--- Problem details ---
Every word of the data below has to be copied faithfully.

Records from a data source:
-------------------------

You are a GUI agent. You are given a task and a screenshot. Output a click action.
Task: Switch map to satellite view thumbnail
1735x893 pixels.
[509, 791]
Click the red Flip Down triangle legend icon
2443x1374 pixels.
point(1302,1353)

-------------------------

--- Your response ---
You are a GUI agent. You are given a task and a screenshot. Output a click action.
Task: Switch map to satellite view thumbnail
1735x893 pixels.
[509, 791]
Click the red Flip Down triangle legend icon
2443x1374 pixels.
point(1302,1353)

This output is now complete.